**WHAT TO PRODUCE**
Keep the wording of every entry exactly as it is while leaving the pictures out of your copy.

**RECORDS FOR THIS EXERCISE**
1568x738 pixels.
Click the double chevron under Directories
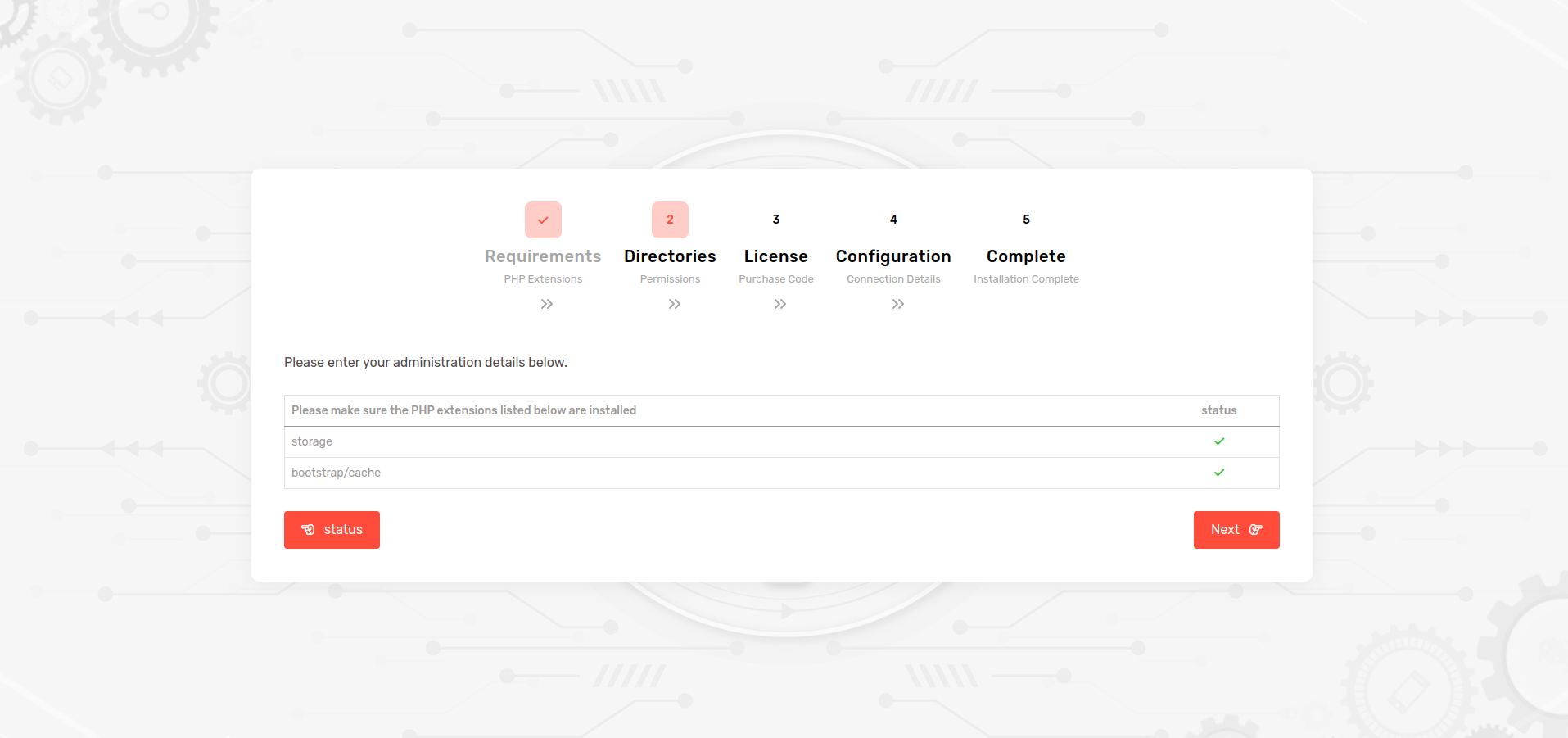[x=674, y=304]
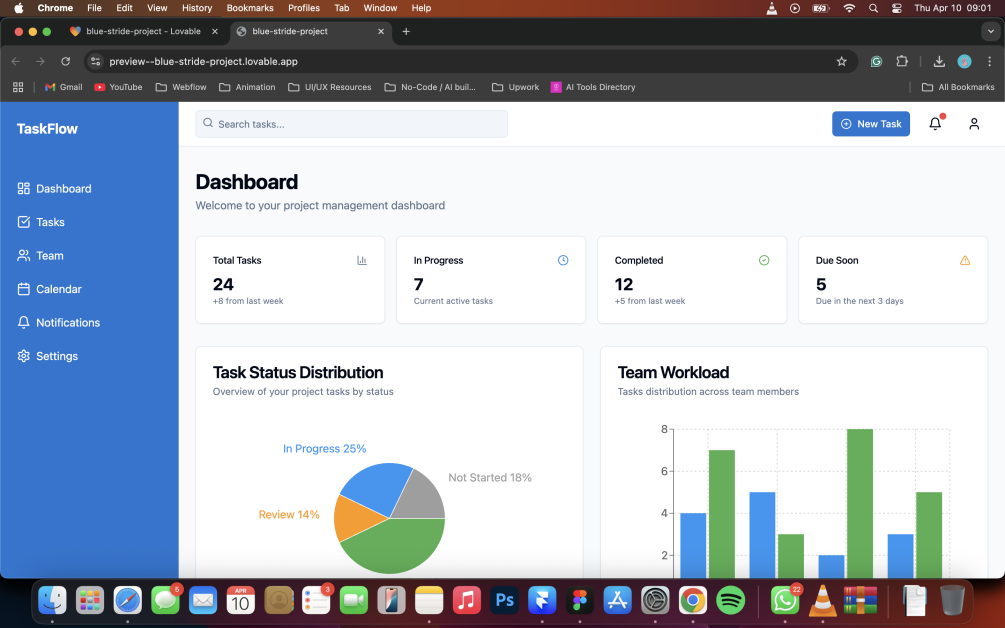This screenshot has width=1005, height=628.
Task: Bookmark this page with star icon
Action: click(842, 61)
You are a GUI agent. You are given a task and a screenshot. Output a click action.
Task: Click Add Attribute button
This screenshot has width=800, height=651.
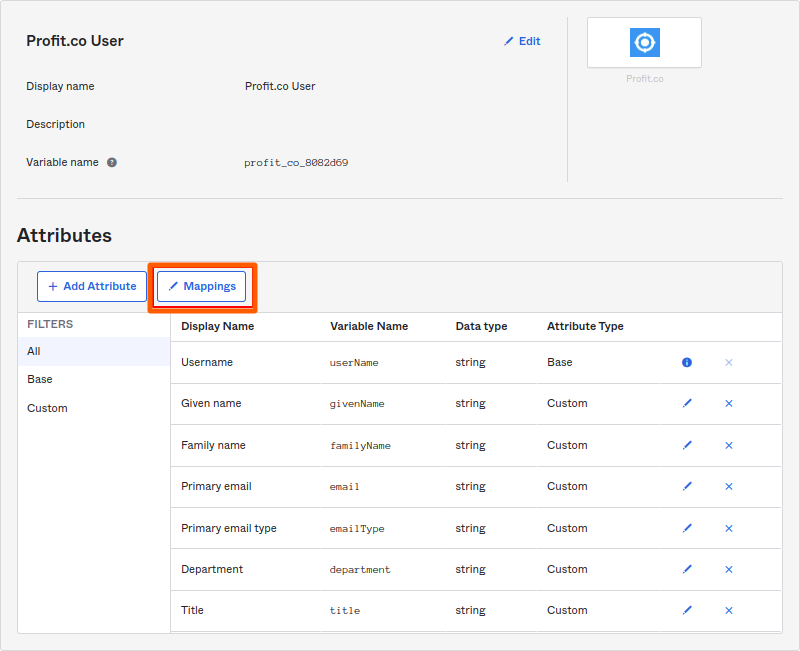[x=92, y=286]
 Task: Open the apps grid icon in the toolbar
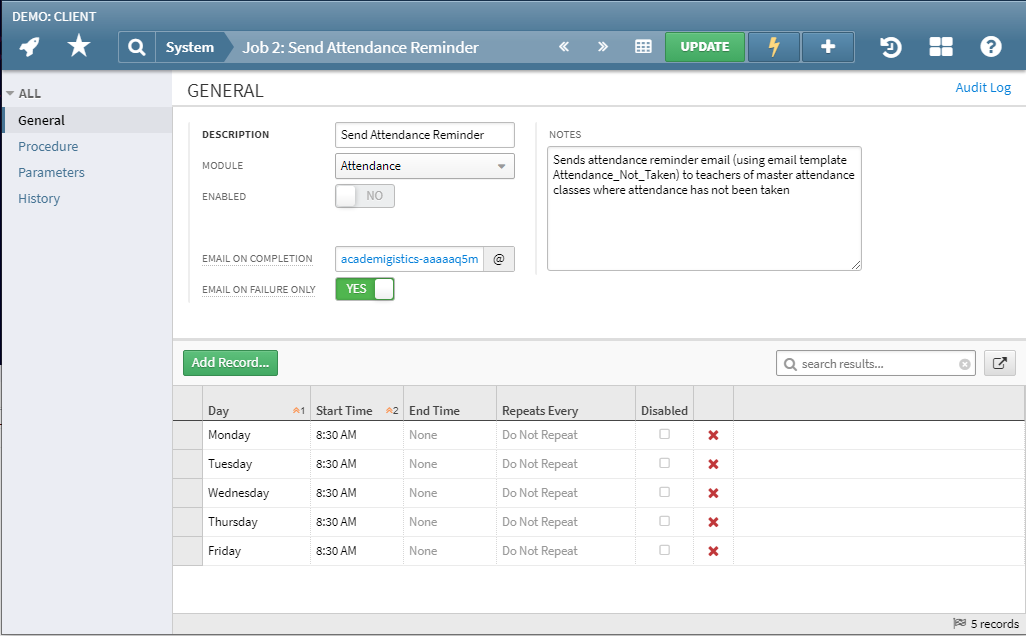click(x=940, y=46)
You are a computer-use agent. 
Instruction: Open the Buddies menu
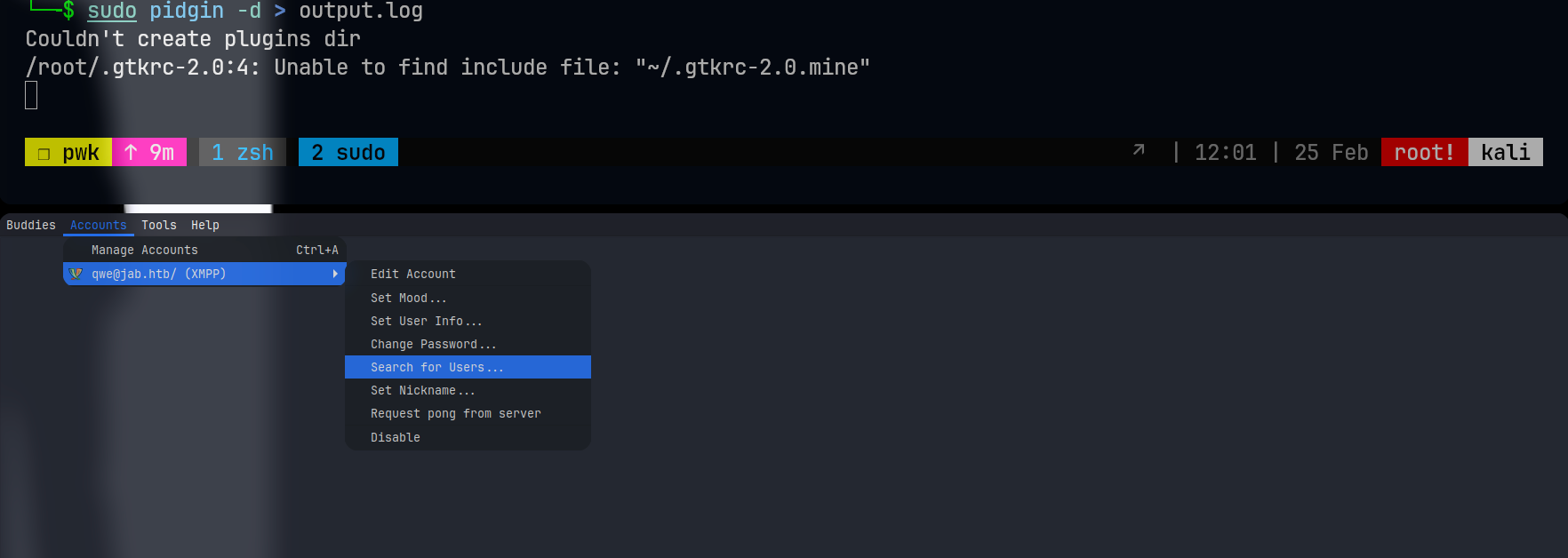coord(31,225)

**RESULT OF THE EXERCISE**
1568x738 pixels.
Click the double chevron under Directories
[x=674, y=304]
This screenshot has width=1005, height=628.
Task: Bookmark this page with star icon
Action: click(842, 61)
You are a GUI agent. You are given a task and a screenshot. Output a click action.
Task: Click Add Attribute button
This screenshot has width=800, height=651.
[x=92, y=286]
 Task: Open the apps grid icon in the toolbar
click(x=940, y=46)
You are a computer-use agent. 
Instruction: Open the Buddies menu
coord(31,225)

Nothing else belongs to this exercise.